Pocketvox is a both an application and a library written in C by Benoit Franquet. It uses Pocketsphinx to do voice recognition. The voice recognition is done offline and doesn't need an Internet connexion. It's aim is to provide an eficient way to integrate voice recognition on the Linux desktop. More particularly, its main goal is to give to visual impaired (as I am) a powerfull tool to control their desktop.
The philosophy of pocketvox is to make a powerfull and collaborative voice recognition application/library. In order to do this, pocketvox will dispose of a Python interface in order to make everyone able to develop modules It give two main way to develop modules:
- In C object oriented (GObject, GLib) using autotools
- In Python by heriting the Module class from the Pocketvox package
For basics users, it gives a very easy way to use voice recognition on their computer. I've also developed a very common way to configure Pocketvox.
The project gives first an application/library to enable voice controlled commands on your desktop and to develop custom Python modules. Pocketvox also comes with a GUI that will let the user manage configuration and store it usings GSettings. Both are accessible from the menu.
The first thing to do once you have installed pocketvox is to launch pocketvox-gtk to configure pocketvox.
Pocketvox-gtk first lets the user configure some personal parameters, like his name, his language or the activation keyword.
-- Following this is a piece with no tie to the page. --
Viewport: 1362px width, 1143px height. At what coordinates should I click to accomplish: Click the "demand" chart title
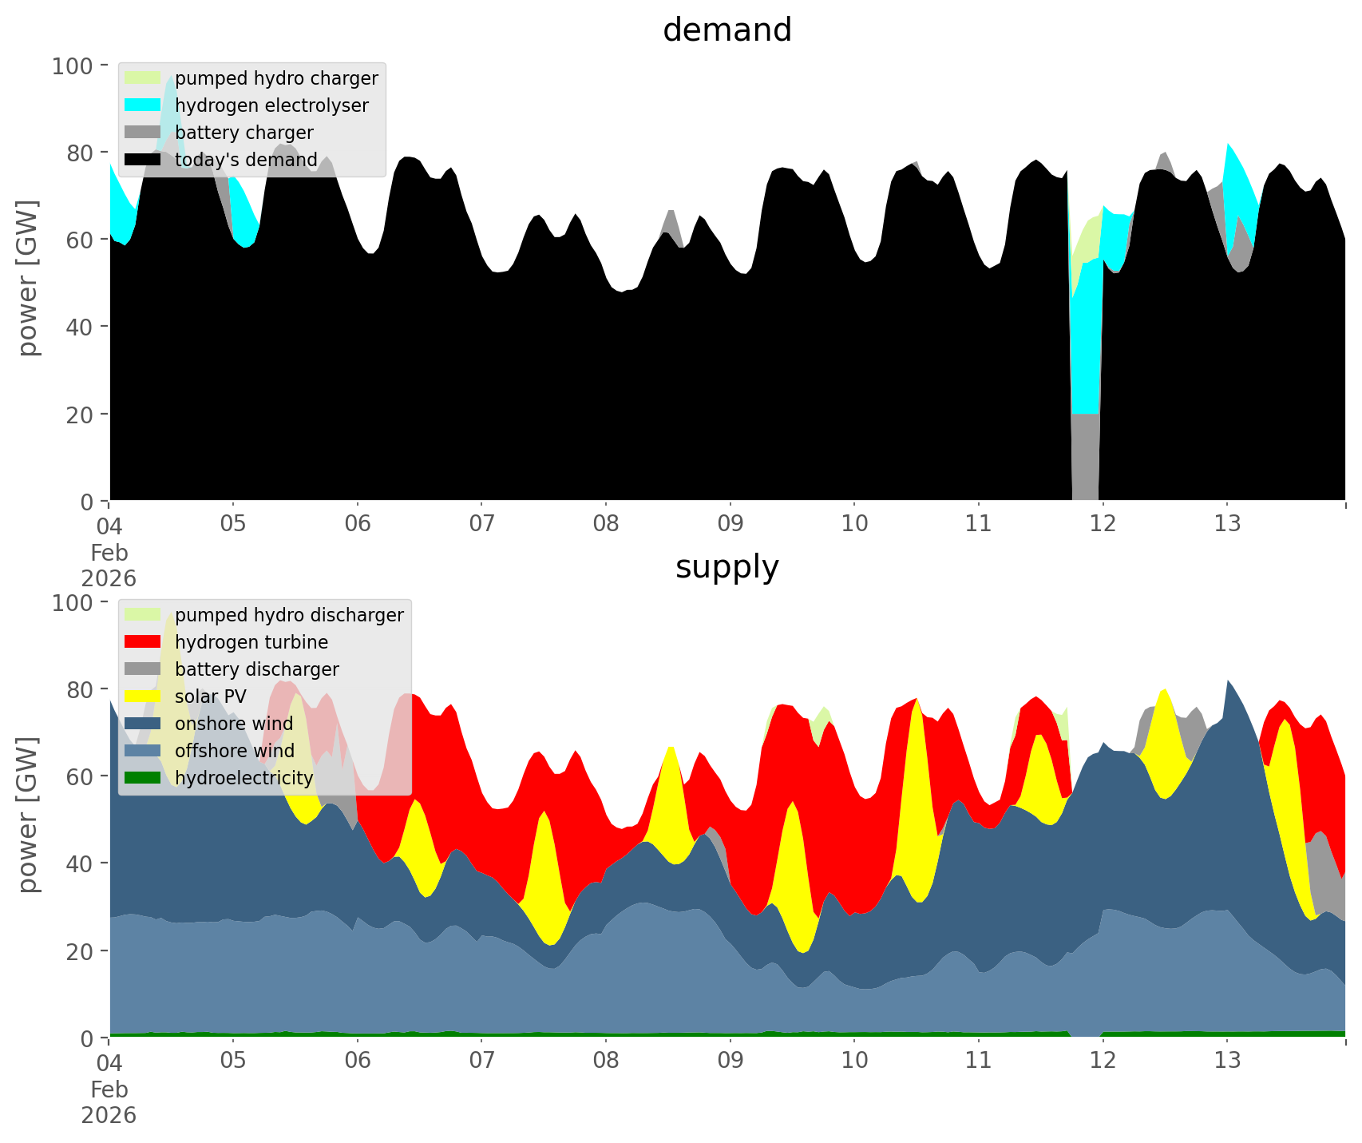coord(727,30)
This word will be use by pocketvox to detect that the user is currently launching a command.
Then, the user can allow or not allow visual/sound notifications.
Some of the most important parameters here let the user configure different files that have to be passed to pocketsphinx.
Here the user can choose the source of the voice between:
- Default (Gstreamer automatically detect the good microphone to use)
- Alsa (The user can specify a custom microphone like hw:0)
- Network (Tcp streaming, the user can set host and port)
If you want to send commands over TCP the user only need to build a simple pipeline like this:
gst-launch-0.10 gsettingsaudiosrc ! tcpclientsink host=localhost port=3000
Such command can easily be run on any device that can embed GStreamer
Pocketvox-gtk lets the user manage all modules;
A PocketvoxModule is an object that let Pocketvox execute actions on your computer. A module can be define by 2 main params:
- An unique ID
- A dictionnary
A dictionnary is basically a set of key/value, each key is a sentence, each value is an action or a value to execue an action in a switch/case structure.
open my web browser = xdg-open www.google.com open my musics = xdg-open $HOME/Musics
When the PocketvoxRecognizer detects that the user is speaking and get a result. Then all modules is looking in its dictionnary the nearest sentence and its associated action.
A module can be associaed to a specific application, it means that pocketvox will detect focused applications and execute commands if a module is associated to it.
In order to find the nearest sentence, I've choosen to use tf-idf indexation technique. You can find the information here
First of all install sphinxbase, pocketsphinx and cmuclmtk from th CmuSphinx website.
sphinxbase/pocketsphinx installation from source
Then you can also intall cmuclmtk to generate your own language model cmuclmtk installation
Once you have downloaded and installed pocketsphinx, sphinxbase and cmuclmtk, you could also download a language model, a dictionnary and an acoustic model for you language here
Now we are going to install other dependancies:
sudo apt-get update
sudo apt-get upgrade
sudo apt-get install libglib2.0-0 libgirepository-1.0.1 libgirepository1.0-dev libgstreamer-plugins-base0.10-0 libgstreamer-plugins-bad0.10-0 gir1.2-gstreamer-0.10 gir1.2-appindicator3-0.1 libappindicator3-1 libappindicator3-dev libespeak-dev libespeak1 libnotify-dev gir1.2-gtk-3.0 libgtk-3-0 gobject-introspection gtk-doc-tools libgstreamer-plugins-base0.10-dev libgstreamer0.10-dev libgstreamer0.10-0 gstreamer0.10-alsa python-dev python-pip bison
Download ar clone the project on Github..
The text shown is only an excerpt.